(Click-target data)
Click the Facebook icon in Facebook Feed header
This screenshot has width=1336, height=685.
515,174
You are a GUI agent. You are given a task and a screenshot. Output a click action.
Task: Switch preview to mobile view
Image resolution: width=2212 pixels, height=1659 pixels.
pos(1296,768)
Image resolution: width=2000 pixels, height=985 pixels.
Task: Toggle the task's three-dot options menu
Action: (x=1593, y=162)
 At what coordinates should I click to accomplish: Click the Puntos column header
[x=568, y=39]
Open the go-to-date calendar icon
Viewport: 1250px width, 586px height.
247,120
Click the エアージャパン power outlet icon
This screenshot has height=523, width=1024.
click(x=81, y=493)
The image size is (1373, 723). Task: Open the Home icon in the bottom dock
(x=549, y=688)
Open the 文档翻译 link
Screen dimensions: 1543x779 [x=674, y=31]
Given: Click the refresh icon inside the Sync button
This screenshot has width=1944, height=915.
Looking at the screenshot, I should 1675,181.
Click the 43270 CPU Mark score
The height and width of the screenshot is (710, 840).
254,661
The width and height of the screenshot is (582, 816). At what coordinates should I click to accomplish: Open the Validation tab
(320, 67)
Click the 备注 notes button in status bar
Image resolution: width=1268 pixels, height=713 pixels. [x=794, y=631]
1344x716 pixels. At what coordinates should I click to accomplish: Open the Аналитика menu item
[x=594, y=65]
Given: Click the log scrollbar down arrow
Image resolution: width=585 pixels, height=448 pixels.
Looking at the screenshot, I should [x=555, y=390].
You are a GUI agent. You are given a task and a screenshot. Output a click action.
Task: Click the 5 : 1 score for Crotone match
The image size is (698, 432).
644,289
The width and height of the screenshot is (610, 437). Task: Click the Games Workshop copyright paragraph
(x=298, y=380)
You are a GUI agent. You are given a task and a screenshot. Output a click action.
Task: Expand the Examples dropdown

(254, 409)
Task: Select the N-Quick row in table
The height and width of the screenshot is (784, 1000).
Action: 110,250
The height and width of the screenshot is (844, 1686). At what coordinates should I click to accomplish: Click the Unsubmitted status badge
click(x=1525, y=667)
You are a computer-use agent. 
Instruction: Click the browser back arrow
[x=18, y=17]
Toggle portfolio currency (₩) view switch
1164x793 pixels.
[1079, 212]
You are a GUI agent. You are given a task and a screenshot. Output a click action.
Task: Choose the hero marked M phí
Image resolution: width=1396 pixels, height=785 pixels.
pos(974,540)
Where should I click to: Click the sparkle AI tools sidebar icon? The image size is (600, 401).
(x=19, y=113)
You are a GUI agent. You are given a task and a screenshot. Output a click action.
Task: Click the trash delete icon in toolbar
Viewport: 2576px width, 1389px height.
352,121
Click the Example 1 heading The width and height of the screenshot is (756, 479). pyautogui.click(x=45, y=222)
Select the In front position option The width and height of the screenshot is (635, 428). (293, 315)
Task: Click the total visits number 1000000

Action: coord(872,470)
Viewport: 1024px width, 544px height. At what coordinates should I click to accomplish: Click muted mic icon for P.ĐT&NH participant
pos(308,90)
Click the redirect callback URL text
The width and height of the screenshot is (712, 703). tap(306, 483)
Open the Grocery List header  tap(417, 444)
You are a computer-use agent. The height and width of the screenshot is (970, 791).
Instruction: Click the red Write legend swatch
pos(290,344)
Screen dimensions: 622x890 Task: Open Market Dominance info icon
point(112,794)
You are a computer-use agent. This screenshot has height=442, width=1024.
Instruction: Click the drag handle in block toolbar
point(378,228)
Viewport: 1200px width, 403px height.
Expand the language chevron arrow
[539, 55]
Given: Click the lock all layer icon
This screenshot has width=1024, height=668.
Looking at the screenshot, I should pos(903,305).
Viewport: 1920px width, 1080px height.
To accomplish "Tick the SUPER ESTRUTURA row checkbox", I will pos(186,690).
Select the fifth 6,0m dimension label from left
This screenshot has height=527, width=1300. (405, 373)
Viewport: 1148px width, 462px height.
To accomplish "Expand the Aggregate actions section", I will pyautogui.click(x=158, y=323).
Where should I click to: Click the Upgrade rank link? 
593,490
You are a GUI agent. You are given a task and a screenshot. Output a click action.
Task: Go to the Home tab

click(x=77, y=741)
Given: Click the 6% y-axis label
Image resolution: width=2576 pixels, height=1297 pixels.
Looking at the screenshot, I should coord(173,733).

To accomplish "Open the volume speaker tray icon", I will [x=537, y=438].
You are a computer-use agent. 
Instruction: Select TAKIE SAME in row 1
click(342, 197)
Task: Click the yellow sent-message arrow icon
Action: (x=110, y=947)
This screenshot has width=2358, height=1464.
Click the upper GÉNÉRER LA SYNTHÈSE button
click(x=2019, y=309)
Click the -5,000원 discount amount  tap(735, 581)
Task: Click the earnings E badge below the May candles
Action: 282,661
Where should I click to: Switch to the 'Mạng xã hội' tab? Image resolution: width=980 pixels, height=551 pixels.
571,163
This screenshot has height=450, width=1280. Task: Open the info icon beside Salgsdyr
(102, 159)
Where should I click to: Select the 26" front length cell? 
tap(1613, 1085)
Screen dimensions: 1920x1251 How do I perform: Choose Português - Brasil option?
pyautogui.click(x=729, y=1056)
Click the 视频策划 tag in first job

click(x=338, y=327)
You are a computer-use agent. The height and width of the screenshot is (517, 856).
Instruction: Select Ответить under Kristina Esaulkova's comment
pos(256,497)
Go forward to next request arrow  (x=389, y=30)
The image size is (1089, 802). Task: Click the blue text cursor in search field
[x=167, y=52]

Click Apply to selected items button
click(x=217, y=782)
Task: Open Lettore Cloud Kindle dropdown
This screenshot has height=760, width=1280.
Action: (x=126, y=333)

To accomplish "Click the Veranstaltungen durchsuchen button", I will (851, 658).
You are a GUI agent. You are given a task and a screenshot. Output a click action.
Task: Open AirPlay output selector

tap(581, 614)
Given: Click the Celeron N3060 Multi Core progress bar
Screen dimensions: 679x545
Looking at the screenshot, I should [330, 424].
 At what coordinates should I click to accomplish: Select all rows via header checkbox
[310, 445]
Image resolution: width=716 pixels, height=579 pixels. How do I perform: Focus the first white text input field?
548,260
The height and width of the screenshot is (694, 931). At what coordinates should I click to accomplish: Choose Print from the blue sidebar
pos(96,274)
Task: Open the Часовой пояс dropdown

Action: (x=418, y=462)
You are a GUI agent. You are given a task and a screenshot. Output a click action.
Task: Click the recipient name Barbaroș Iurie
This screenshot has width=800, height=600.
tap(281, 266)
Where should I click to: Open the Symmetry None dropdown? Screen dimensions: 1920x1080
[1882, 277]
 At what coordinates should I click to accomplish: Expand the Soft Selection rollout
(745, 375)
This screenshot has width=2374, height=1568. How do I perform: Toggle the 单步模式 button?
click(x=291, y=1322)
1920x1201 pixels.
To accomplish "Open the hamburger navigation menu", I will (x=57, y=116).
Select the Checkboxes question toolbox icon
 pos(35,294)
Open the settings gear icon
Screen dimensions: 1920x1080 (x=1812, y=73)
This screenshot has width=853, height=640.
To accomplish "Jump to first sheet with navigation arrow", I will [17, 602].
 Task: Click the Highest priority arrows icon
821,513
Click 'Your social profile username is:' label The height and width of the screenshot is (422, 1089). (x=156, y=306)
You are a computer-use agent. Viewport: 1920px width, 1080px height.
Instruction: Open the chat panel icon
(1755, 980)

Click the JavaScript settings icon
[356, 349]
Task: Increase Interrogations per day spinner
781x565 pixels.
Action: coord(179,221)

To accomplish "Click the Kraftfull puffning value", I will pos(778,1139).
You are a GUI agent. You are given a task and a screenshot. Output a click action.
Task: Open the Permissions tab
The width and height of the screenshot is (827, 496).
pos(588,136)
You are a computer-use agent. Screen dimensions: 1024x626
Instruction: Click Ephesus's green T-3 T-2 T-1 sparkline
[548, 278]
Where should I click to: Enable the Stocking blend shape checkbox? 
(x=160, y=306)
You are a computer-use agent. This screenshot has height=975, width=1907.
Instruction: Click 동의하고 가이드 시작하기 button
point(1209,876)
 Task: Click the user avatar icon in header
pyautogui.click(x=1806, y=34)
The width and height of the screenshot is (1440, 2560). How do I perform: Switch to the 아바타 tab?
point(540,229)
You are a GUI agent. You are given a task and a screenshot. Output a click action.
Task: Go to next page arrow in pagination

- Task goal: Copy out the material above, from its first line down to the line that contains "[x=568, y=39]", including both of those lines.

- Problem solution:
Click the Facebook icon in Facebook Feed header
This screenshot has width=1336, height=685.
515,174
You are a GUI agent. You are given a task and a screenshot. Output a click action.
Task: Switch preview to mobile view
Image resolution: width=2212 pixels, height=1659 pixels.
pos(1296,768)
Image resolution: width=2000 pixels, height=985 pixels.
Task: Toggle the task's three-dot options menu
Action: (x=1593, y=162)
 At what coordinates should I click to accomplish: Click the Puntos column header
[x=568, y=39]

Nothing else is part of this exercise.